INFORMATION SUPPLIED below:

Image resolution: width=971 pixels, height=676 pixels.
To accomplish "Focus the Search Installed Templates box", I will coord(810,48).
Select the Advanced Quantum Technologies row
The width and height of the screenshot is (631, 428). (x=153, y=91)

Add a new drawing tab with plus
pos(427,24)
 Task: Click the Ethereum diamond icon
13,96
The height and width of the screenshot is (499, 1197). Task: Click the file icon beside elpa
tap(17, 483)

End of INFORMATION SUPPLIED.
INFORMATION SUPPLIED below:

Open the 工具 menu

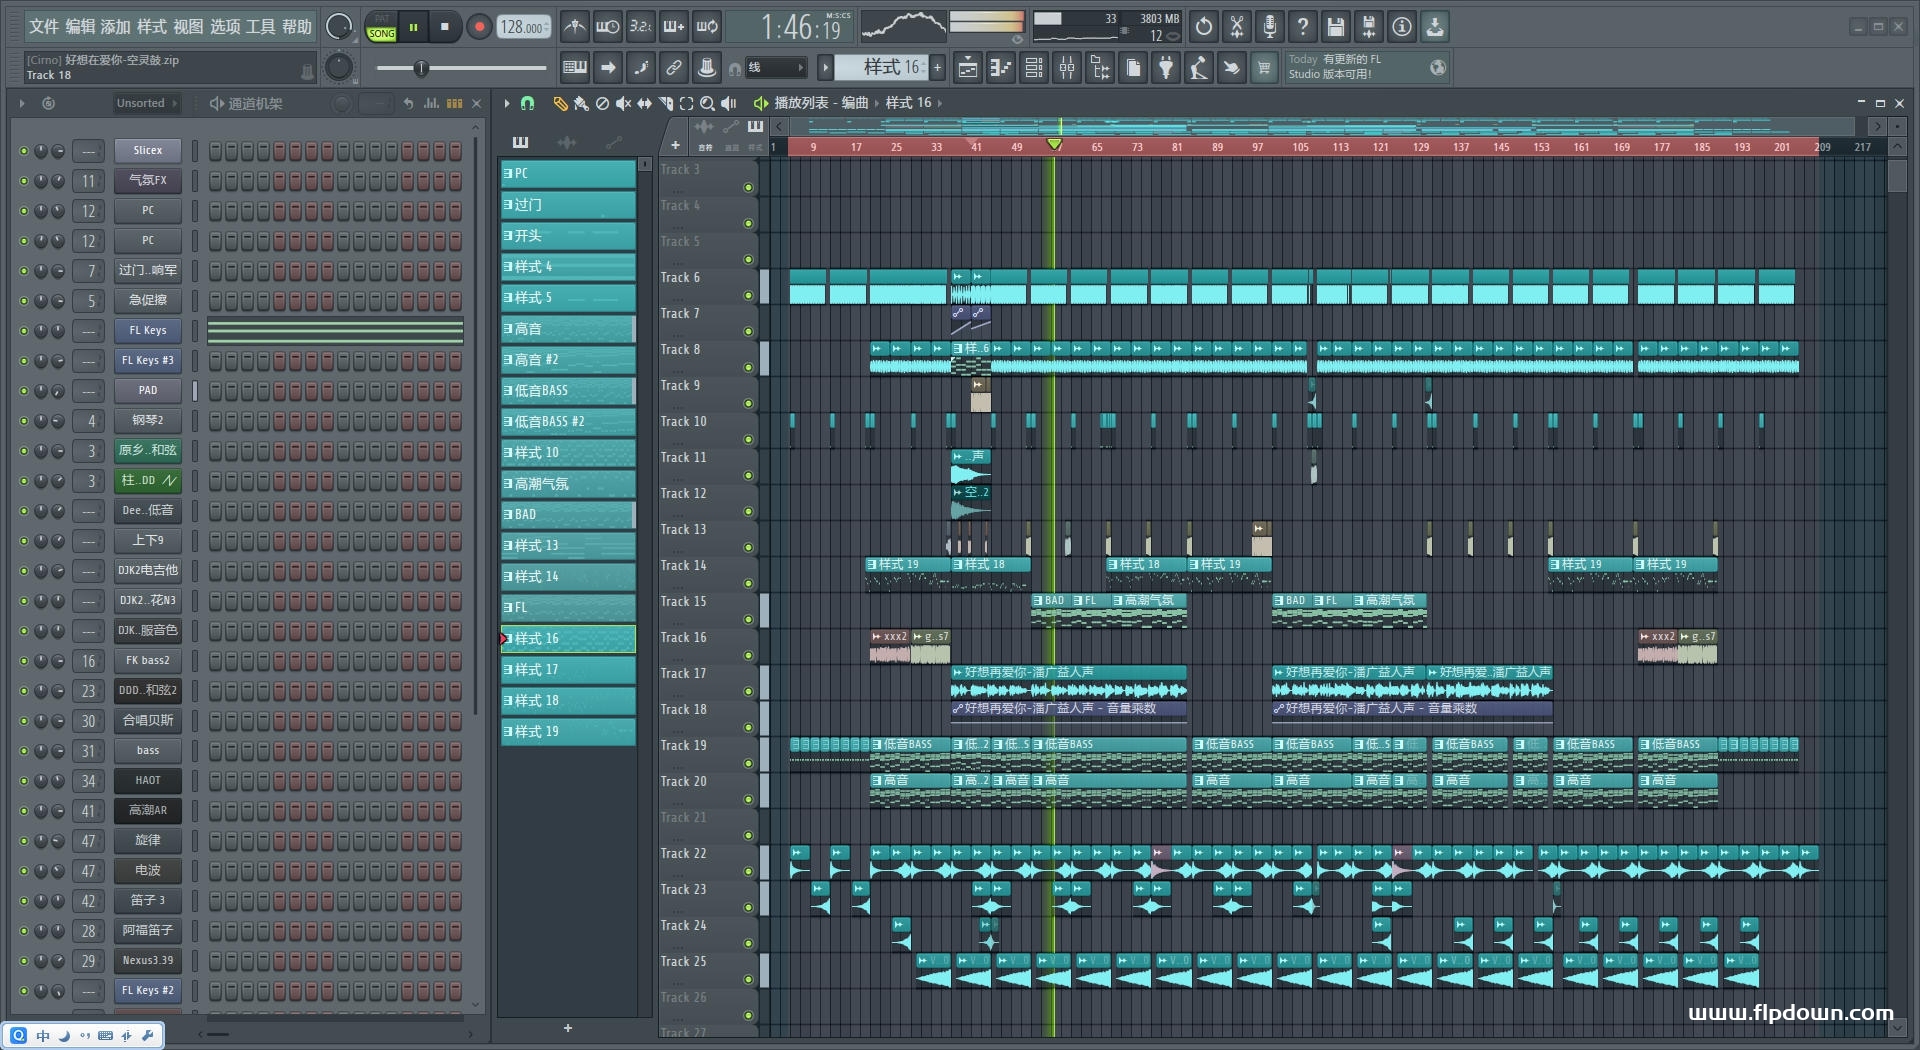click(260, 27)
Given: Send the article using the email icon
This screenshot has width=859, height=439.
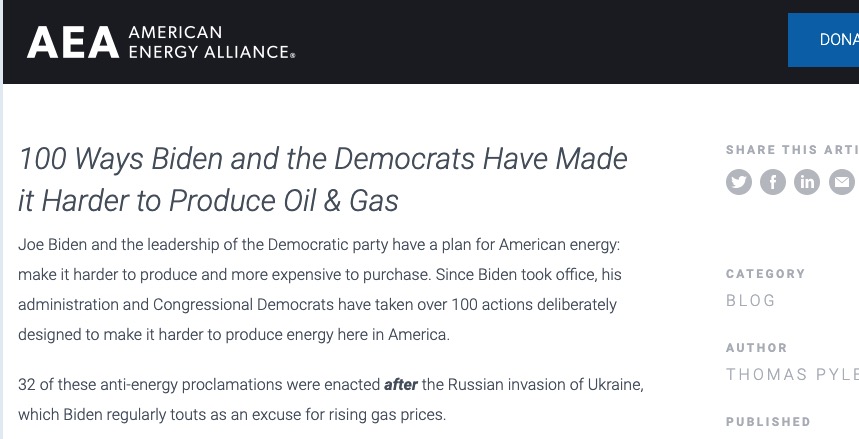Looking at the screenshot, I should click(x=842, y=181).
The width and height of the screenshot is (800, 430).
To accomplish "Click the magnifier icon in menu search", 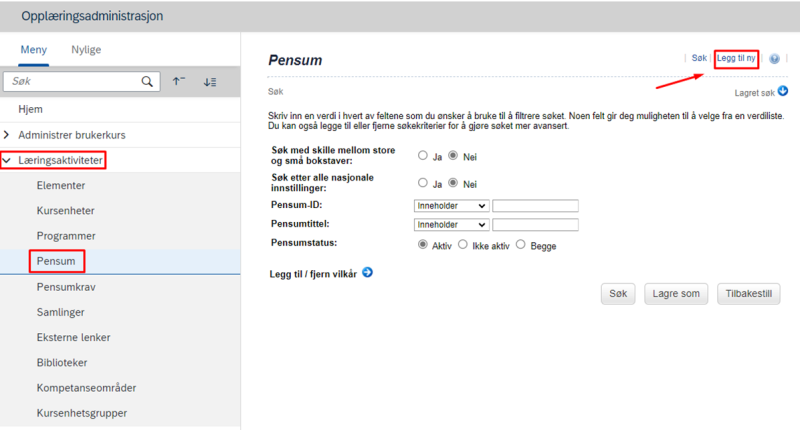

End of INFORMATION SUPPLIED.

> PROBLEM STATEMENT
For this exercise, set down the lines in the entries above from the one with "This screenshot has width=859, height=439." through the one with "the magnifier icon" exactly as written, without any pictures.

> WORKED SOLUTION
This screenshot has width=859, height=439.
Looking at the screenshot, I should click(x=842, y=181).
The width and height of the screenshot is (800, 430).
To accomplish "Click the magnifier icon in menu search", 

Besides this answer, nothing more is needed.